- [Your goal] From the first line to the last, copy the listing exactly and omit the images.

━━ Extracted entries

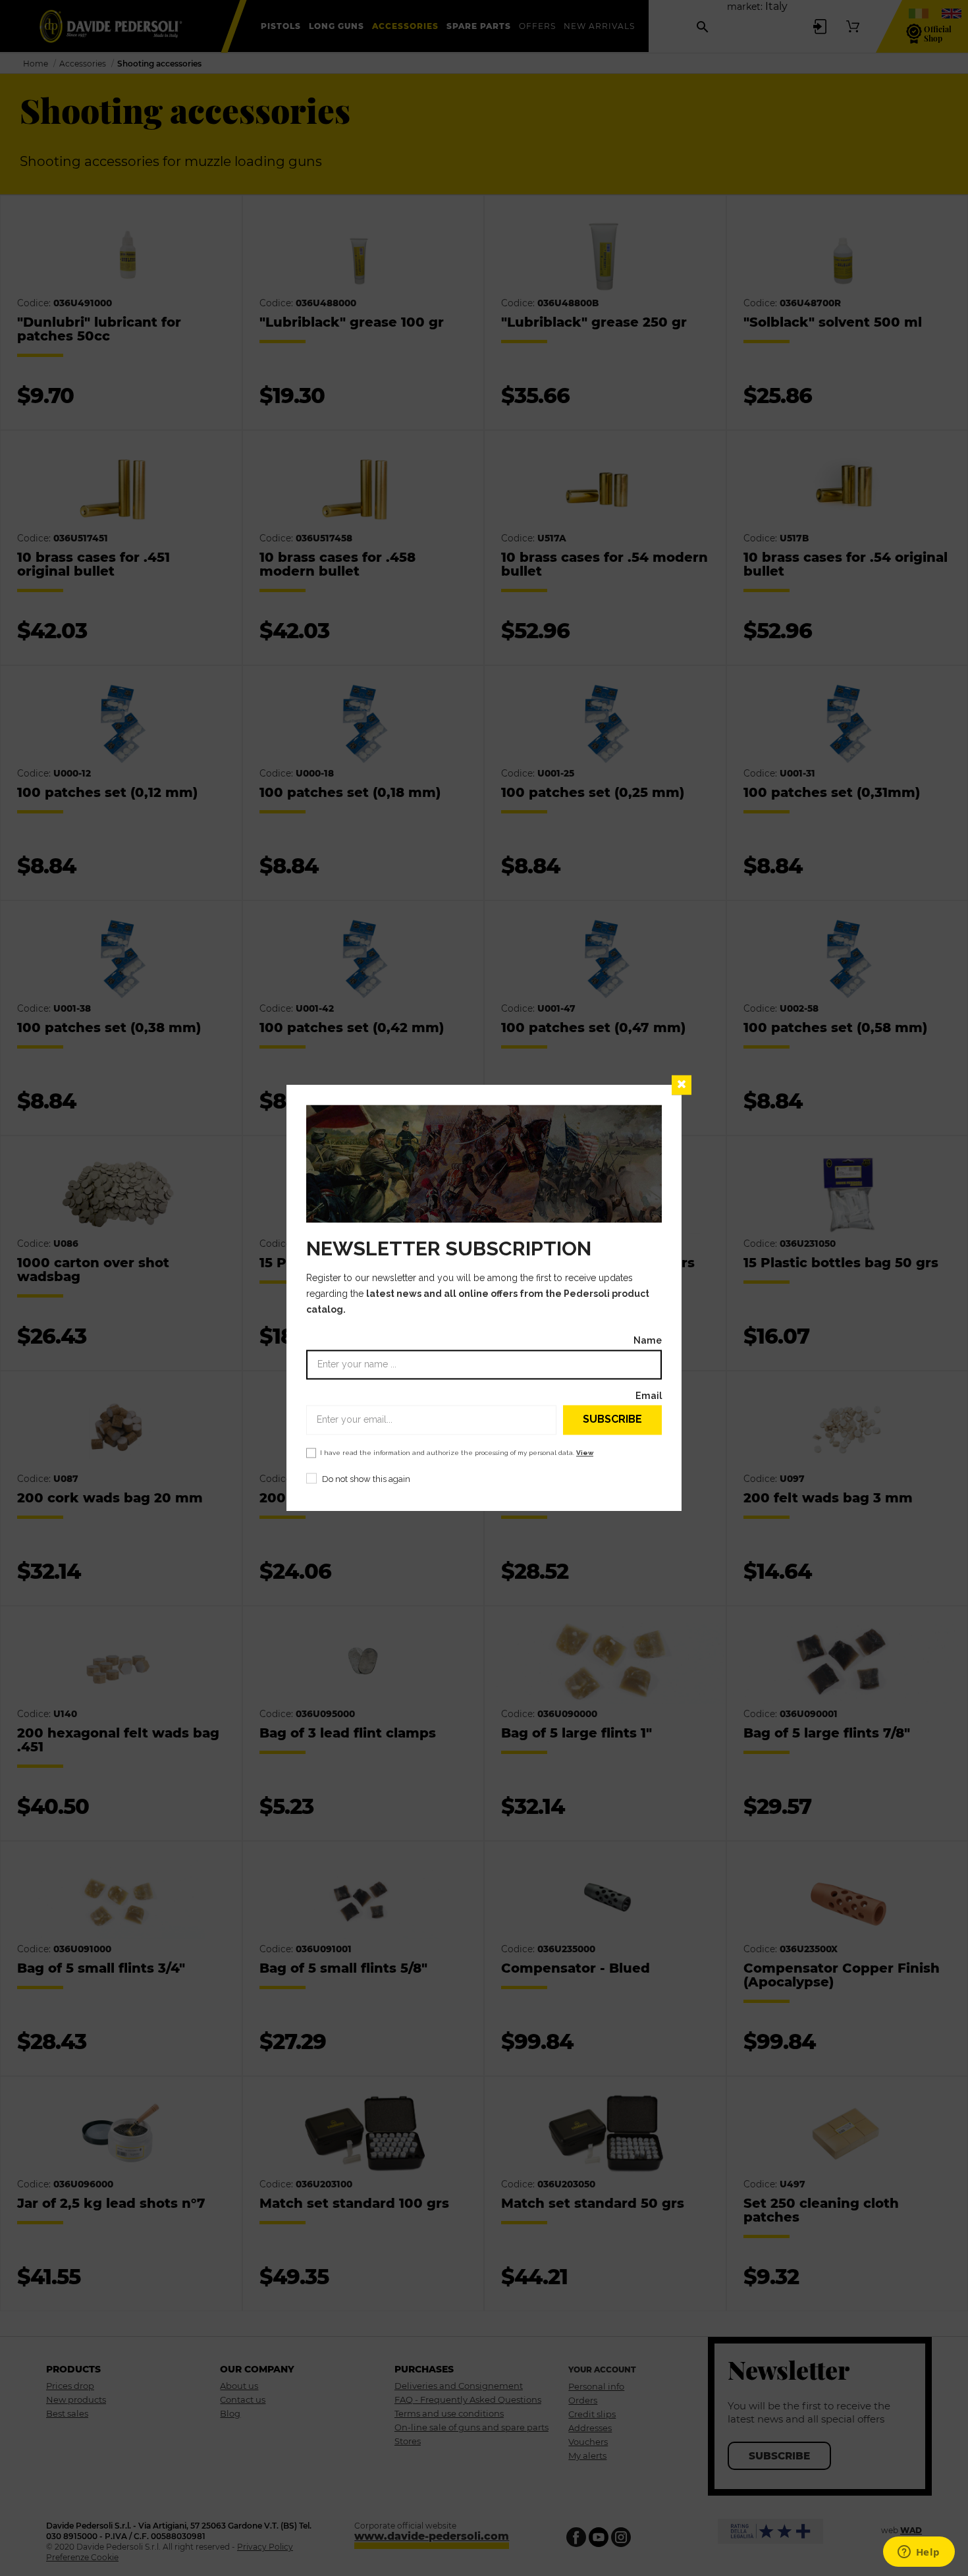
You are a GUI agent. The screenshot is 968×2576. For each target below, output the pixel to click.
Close (681, 1085)
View (584, 1452)
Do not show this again (366, 1479)
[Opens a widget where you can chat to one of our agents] (918, 2552)
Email (648, 1395)
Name (647, 1340)
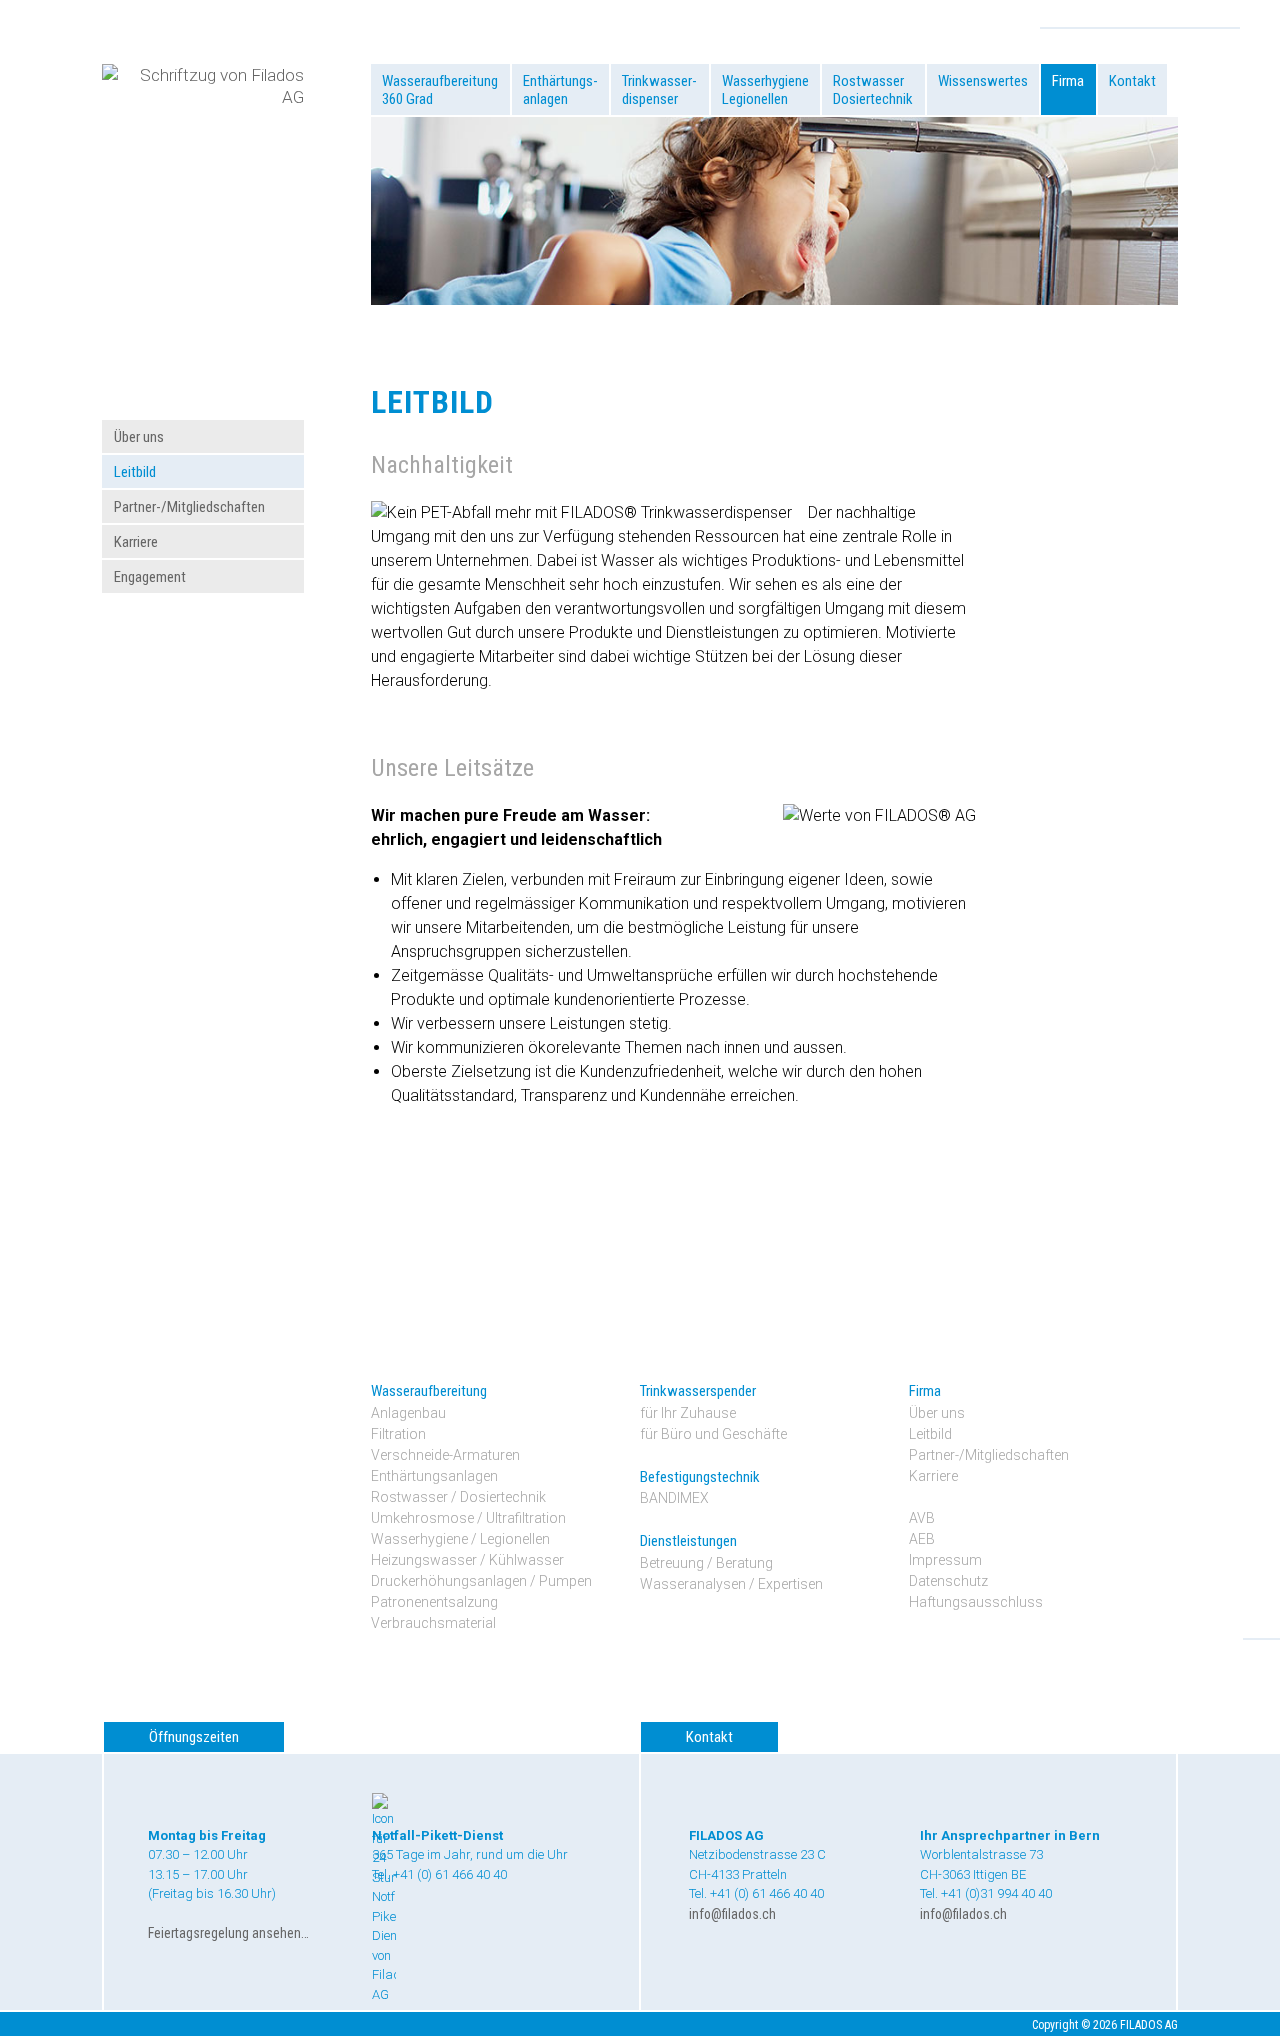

━━━━

- [Task result]
You are a GUI agent. The screenshot is 968×2576. For each target below, output the pixel to click.
Close (681, 1085)
View (584, 1452)
Do not show this again (366, 1479)
[Opens a widget where you can chat to one of our agents] (918, 2552)
Email (648, 1395)
Name (647, 1340)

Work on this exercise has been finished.